It would be nice if we can predict the future. For example, give the following time series, can we predict the next point?
Let’s use SVM regression, which is said to be powerful. We use the immediate past data point as the predictor. We train our model with the first 70% of data. Blue and Black are actual data, and Red and Pink are predicted data.
The prediction in general matches the trend. But if you look closely, you see that the predicted data is always lagging the actual data by one time step. See a zoom in below.

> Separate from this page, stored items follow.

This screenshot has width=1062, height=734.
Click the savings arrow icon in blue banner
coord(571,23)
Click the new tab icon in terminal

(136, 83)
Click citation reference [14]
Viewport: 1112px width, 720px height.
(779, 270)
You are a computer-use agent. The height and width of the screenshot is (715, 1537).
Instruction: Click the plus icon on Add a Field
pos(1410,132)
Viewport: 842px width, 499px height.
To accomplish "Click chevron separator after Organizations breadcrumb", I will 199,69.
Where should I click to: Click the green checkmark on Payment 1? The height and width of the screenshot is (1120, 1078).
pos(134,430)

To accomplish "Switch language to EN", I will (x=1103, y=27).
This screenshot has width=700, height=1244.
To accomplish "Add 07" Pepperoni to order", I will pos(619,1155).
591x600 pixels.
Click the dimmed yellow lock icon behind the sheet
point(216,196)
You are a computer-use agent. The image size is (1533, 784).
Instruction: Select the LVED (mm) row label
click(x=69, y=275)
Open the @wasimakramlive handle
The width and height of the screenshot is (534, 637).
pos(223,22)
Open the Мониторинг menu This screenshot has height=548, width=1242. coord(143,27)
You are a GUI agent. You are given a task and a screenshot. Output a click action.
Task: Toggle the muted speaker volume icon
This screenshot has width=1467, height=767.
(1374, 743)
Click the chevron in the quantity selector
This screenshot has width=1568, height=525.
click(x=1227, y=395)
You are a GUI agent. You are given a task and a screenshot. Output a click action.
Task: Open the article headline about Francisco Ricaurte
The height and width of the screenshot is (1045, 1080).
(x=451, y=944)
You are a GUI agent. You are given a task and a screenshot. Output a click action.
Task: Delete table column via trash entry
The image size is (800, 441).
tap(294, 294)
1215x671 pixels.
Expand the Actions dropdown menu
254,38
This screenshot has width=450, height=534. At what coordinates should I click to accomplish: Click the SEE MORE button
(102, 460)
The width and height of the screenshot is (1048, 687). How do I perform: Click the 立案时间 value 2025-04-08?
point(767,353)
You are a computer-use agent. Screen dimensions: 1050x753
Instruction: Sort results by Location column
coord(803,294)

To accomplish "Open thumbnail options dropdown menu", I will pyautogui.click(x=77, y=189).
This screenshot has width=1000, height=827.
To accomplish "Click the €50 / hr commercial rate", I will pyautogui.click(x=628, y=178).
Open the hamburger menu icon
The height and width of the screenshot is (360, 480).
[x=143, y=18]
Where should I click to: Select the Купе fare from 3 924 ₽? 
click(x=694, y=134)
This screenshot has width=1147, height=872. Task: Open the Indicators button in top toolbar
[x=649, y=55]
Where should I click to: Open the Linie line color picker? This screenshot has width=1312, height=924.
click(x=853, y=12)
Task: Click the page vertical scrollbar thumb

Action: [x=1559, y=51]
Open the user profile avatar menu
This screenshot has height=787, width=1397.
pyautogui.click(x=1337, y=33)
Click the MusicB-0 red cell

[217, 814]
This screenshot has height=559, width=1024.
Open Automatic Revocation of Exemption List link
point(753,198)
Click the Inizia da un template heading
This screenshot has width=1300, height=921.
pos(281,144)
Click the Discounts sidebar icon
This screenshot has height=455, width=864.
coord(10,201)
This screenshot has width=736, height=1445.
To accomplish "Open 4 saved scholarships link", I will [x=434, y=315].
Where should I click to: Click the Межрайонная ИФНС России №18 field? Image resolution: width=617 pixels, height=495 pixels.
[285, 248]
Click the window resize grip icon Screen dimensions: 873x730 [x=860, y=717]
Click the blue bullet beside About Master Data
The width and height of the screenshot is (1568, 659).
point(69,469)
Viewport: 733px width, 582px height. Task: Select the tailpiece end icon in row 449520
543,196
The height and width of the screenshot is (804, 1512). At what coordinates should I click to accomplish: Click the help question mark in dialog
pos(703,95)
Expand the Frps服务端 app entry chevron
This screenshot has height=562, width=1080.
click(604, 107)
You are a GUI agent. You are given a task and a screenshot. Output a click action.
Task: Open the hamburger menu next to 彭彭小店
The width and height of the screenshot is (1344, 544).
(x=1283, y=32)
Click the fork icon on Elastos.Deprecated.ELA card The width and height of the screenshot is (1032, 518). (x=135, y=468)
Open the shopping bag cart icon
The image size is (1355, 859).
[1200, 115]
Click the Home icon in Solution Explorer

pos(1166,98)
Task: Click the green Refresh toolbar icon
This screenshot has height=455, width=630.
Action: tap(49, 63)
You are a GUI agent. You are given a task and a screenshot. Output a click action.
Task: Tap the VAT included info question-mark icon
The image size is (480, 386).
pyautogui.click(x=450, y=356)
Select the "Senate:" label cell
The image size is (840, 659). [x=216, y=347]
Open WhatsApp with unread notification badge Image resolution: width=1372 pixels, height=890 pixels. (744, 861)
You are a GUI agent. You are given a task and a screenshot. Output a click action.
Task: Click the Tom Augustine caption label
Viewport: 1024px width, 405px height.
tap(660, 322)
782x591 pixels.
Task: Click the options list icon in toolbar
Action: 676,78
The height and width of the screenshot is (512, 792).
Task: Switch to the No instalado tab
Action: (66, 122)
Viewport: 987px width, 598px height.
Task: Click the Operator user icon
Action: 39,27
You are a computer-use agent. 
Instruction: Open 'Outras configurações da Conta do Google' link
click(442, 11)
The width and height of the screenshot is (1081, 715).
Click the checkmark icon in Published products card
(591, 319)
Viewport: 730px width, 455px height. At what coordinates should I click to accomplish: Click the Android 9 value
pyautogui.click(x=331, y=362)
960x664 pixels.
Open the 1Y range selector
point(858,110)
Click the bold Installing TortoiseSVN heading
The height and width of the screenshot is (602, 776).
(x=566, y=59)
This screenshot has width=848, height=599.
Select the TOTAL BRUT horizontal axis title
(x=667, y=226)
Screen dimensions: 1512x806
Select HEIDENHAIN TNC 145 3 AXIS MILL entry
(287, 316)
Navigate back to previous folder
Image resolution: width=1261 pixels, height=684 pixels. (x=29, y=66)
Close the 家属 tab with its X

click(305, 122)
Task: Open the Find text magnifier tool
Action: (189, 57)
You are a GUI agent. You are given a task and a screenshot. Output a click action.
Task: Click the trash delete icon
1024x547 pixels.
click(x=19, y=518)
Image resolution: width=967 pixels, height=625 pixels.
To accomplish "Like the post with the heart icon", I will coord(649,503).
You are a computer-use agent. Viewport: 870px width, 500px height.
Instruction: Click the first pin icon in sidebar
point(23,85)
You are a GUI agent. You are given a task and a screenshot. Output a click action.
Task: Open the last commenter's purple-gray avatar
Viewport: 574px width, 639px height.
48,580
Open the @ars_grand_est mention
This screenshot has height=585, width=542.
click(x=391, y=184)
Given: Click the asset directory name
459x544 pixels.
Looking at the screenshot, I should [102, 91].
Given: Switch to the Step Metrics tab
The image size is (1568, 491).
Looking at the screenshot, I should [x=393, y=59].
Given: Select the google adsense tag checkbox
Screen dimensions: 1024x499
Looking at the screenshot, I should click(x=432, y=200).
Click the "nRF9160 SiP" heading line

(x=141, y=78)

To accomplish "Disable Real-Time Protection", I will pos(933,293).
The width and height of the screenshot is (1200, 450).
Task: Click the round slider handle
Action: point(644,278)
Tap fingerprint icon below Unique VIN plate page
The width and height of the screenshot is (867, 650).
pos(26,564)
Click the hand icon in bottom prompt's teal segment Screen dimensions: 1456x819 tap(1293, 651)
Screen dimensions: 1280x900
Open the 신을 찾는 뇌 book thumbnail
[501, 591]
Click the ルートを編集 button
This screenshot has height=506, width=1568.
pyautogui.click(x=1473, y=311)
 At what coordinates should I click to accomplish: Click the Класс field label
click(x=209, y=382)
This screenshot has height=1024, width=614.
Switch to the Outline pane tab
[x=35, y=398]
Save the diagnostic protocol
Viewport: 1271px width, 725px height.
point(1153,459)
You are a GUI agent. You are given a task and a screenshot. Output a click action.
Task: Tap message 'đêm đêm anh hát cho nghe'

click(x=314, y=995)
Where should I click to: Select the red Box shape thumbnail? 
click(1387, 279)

Why does this lag come from?
Let’s plot the predictor and the predicted (i.e. the current data point vs the next data point):
It took me a few hours to think about this. Well, the reason turns out to be simple. It’s because our SVM model is too simple (only taking the last data point as predictor): if a data has a increasing trend, then the SVM model, which only consider the immediate history, will give a high predicted value if the current data value is high, a low value if the current data value is low. As a consequence, the predicted value is actually more similar to the current value – and that gives a lag if compared to the actual data.
To reduce the lag, you can build a more powerful SVM model – say use the past 2 data points as the predictor. It will make a more reliable prediction – if the data is not random. See below comparison: you can easily see the lag is much smaller.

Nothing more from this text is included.